**Document extract**
________________________________________
6I don't have any professional training in computers, but I've been using a Mac since my dad brought one home in the Fall of 1984, when I was 3, and I was teaching my Mom how to use it a few months later. I worked as a tech support agent for an internet service provider (left just before the company switched to being mostly DSL), so I know the dying art of how to get a computer to connect to the internet using a dial-up modem. I know enough networking to truobleshoot my home's mixed-breed network (I have a Mac, my husband has a Windows machine). My specialty in my current job working for an online retailer's tech team is the iPod. I know a bit of HTML, I'm teaching myself Dreamweaver (slowly... I learned how to use a CSS a few months ago
),
As for other Geek specialties, I'm a big Star Wars fan, and have amassed a great collection of random trivia in my head. I'm a movie buff (the kind that loves knowing all about how a movie is made, behind-the-scenes stuff, not the kind that can name off who was in a certain movie and what year it came out and all that). I play a couple console games on PS2 (Karaoke Revolution is my favorite, Kingdom Hearts is my second), I have a couple lvl 70 characters on World of Warcraft, and I play pen and paper RPGs (Dungeons & Dragons, etc.).
7I have never in life been without an apple in my house. I was the little girl who turned my mom's work off without saving so I could do what I wanted on the super high tech apple IIe. I had a b&w mac as a kid, had my mac on the internet in jr high and still have the same email account I set up back then, and have already in my college/adult life run through a couple laptops and now have extreme love for my intel mac.
I was the only girl in the web design class in high school, and while I never went the programming route, I make webpages for everything from my mom's school to my wedding to friends babies. I have no fear of computers and like understanding how much I can get out of them. I love photoshop and playing with new tricks and projects. I am a girl excited by getting Creative Suite. A girl who got electronics for her birthday - my hubby got me (ever-romantic) a converter to transfer video to my computer and my mom bought me a scanner. I am a girl with an iphone and all control over the dvr and a love of geeky goods.
8Systems admin here, with over 8 years experience in working with all flavors of Windows PCs and servers. I also work a lot with RPG and assembly languages. My duties at work vary from hour to hour, one moment I can be working on a server upgrade, the next you can find me tearing open a PC and replacing a motherboard. I also have been learning about computer forensics lately, which is an interesting and exciting field.
After hours, seems like I'm tech support for family and friends, helping them recover data from failed harddrives, cleaning up spyware, helping out with a wireless home network, or showing my parents how to update their iPods. In addtion, I do web design for non-profit groups, and have worked with PHP, CSS and HTML.
Although I primarily work with Windows-based computers, I'm huge fan of Macs, and am eagerly awaiting the release of the next iPhone.
In my spare time I'm addicted to Flickr, blog on Tumblr, and work as a freelance writer for various online and print publications.
________________________________________
**Exercise instructions**
- A) Sum up the tech self-introductions in two sentences.
- B) Answer these questions from the tech self-introductions:
(i) In what season and year did the first writer's dad bring home a Mac?
(ii) In which high school class was one writer the only girl?
(iii) How many years of experience with Windows PCs and servers does the systems admin have?
- C) Resume the tech self-introductions right after the final sentence about Flickr, Tumblr and freelance writing.
The items that follow come from a different source.
________________________________________
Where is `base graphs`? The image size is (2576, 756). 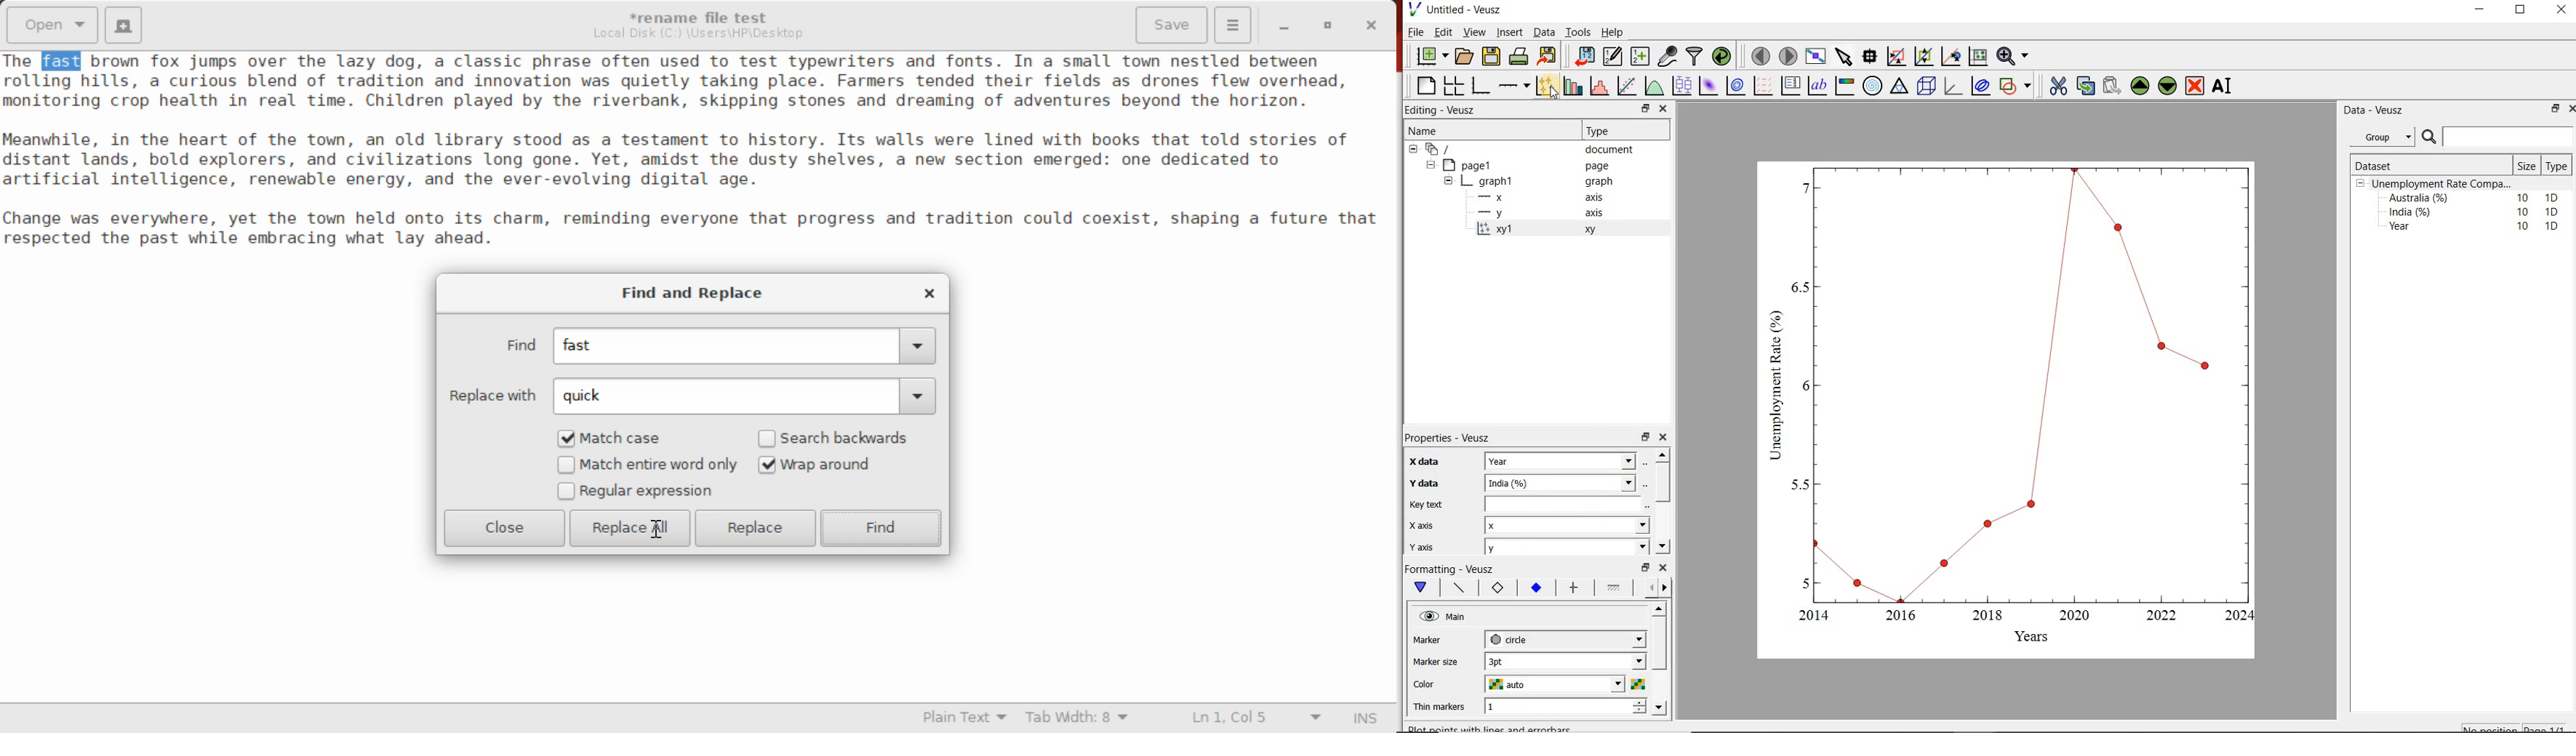 base graphs is located at coordinates (1481, 86).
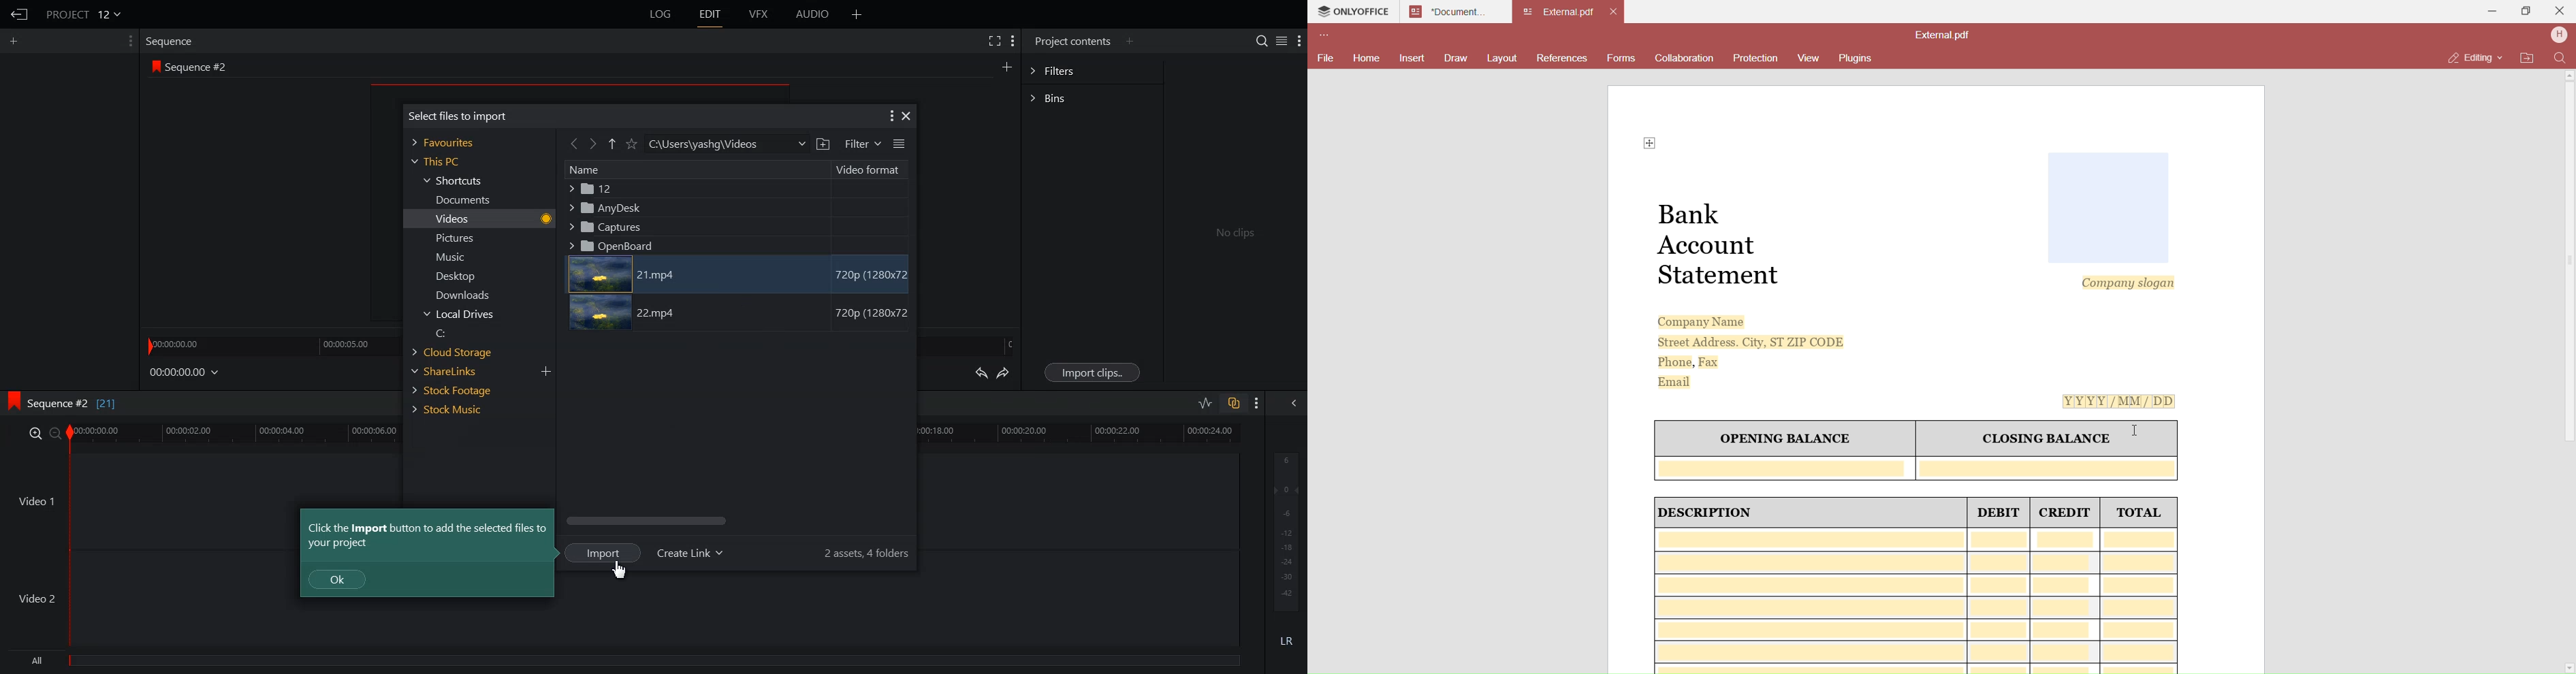 This screenshot has width=2576, height=700. Describe the element at coordinates (457, 409) in the screenshot. I see `Stock Music` at that location.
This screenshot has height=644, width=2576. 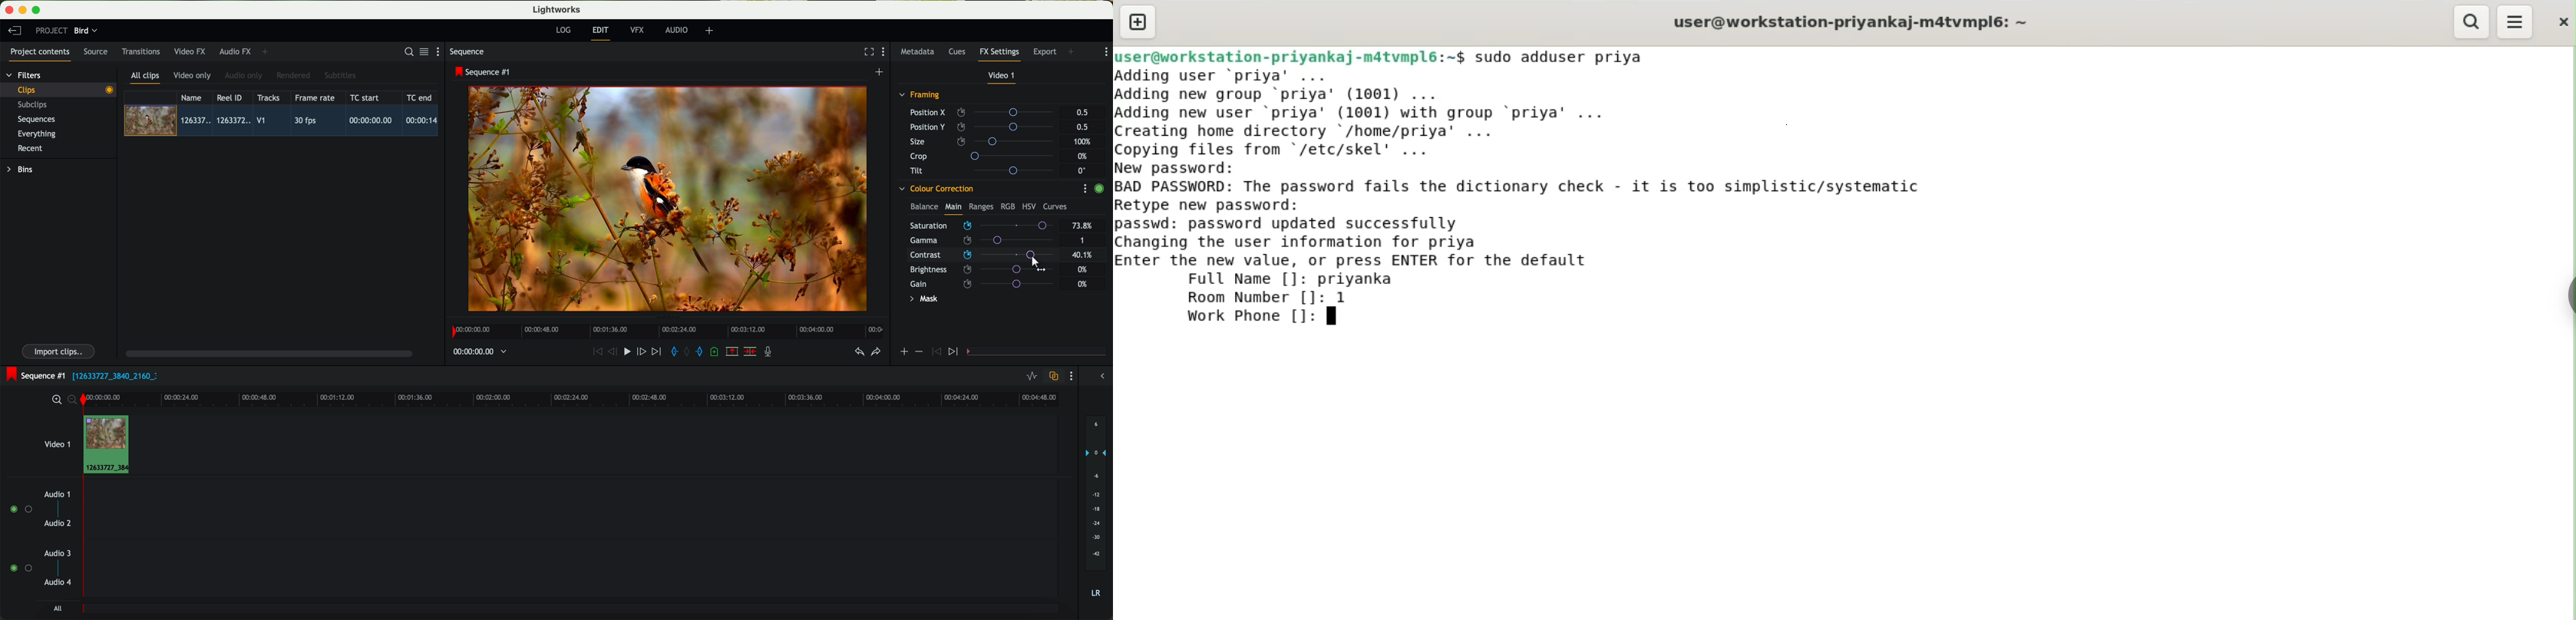 I want to click on import clips, so click(x=59, y=351).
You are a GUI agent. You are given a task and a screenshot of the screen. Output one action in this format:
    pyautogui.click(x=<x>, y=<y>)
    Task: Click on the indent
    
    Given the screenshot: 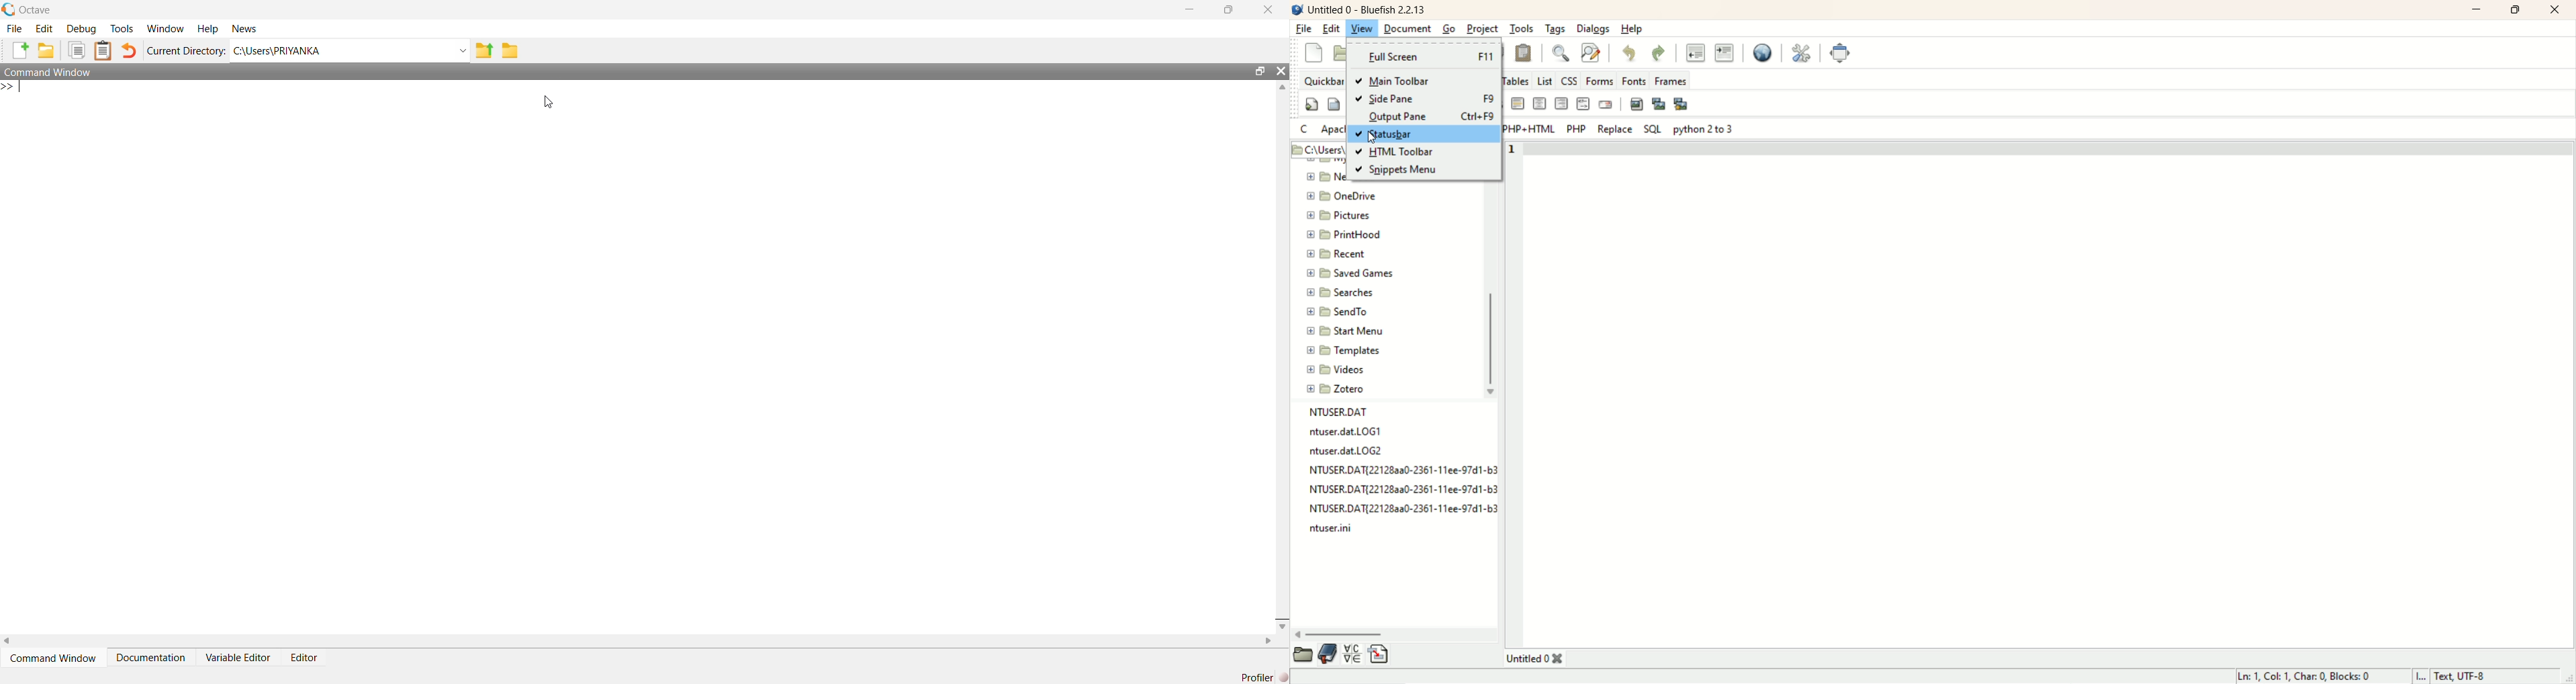 What is the action you would take?
    pyautogui.click(x=1724, y=54)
________________________________________
**Answers given**
- A) Three people describe their computer backgrounds: one has used a Mac since age 3, worked in dial-up tech support and now specializes in the iPod, and another has always had an Apple at home and builds webpages for family and friends. The third is a Windows systems admin with over 8 years of experience who does tech support for family and friends, designs websites for non-profit groups and is a huge fan of Macs.

- B)
(i) The Fall of 1984
(ii) The web design class
(iii) Over 8 years

- C)
9you ladies make my heart happy
10In Primary School (Aged 12) I managed our four PC's and 6 school laptops - did maintenance, reinstall Windows etc - the only knowledge coming from owning a pc and knowing my way around Windows 3.1 and DOS for a year or two previous. Once I hit high school (Aged 13) we got the internet and I started up my own websites in various places, Yahoo Kids for once, geocities, angelfire, I used to just keep on making different things just to learn. In Year 12 (17) I studied IT at College along with being drafted for a position in a Web Design company, also with my school work. Mostly my IT experience comes from the need to learn the internet, the need to run a home network (Dad works from home) and what i've picked up in various workplaces. About four years ago I started my own car enthusiast website, at our peak we had over 1 million visits a month, with over 40gb of bandwidth, theres over 2,000 members and we are in the process of selling it now for profit. I am in the process of building two new websites, one for my particularily favourite car and another for an ecommerce solution to make me some money.
For the last four years I have also been working in Project Management for a Telco - installing phone systems to businesses. YES its IT as most of it was networking, building systems (like pcs) etc, learning and setting up VoIP systems across country, and programming in the native language.
Highly skilled in X/HTML, CSS, PHP, MySQL, Java, Flash, Photoshop, Dreamweaver, Networking, cabling and all Telco specs for UK and AU. At home we run Parallel Mac/Windows, Xubuntu, Windows XP and Vista and straight Macs for the graphic designer (hubby). We have Wii, Xbox360, Supernintendo, Xbox, PSP, Gameboy Advance, 6 Ipods, about 10 external hard drives, Five cameras including my fav Fuji Finepix and more cable run in a house than youve ever seen before
A geek isnt someone who likes Star Wars or LOTR. A geek is someone who lives and breathes technology, who soaks it up like a sponge and enjoys every aspect of it.
11PC and linux geek here! And I HTML in my sleep!
I am passionate about CSS, HTML, Web Standards, and Usability/Accessibility. Work as a php/ms sql developer where i also get to handle all the user interface of our web application and most javascript/ajax features.
My home pc is a beautiful home-built from new egg, plays my video games well (cod, wow) and i looove my objectdock menus!
Also love my game cube and all things mario kart!
I have an unlocked Slvr with the latest firmware. A beautiful sounding home stereo system!
Oh and i'm an Open Source advocator all the way! Open Office, Audacity, Pidgin... I love all of them.
I can code from scratch which I enjoy, but also get a thrill out of creating images in photoshop.
12Shoh, I feel kinda stupid after all that.
13Well, I work for a local cellphone network here in South africa, so I know quite a bit about cellphones. In my spare time Im studying towards an A+ and also a degree in language and literature. Im also very much into video games, I have a PS2, PS3, Nintendo DS lite, Nintendo Wii and an Xbox 360.
I also know quite a bit about new gagdets etc.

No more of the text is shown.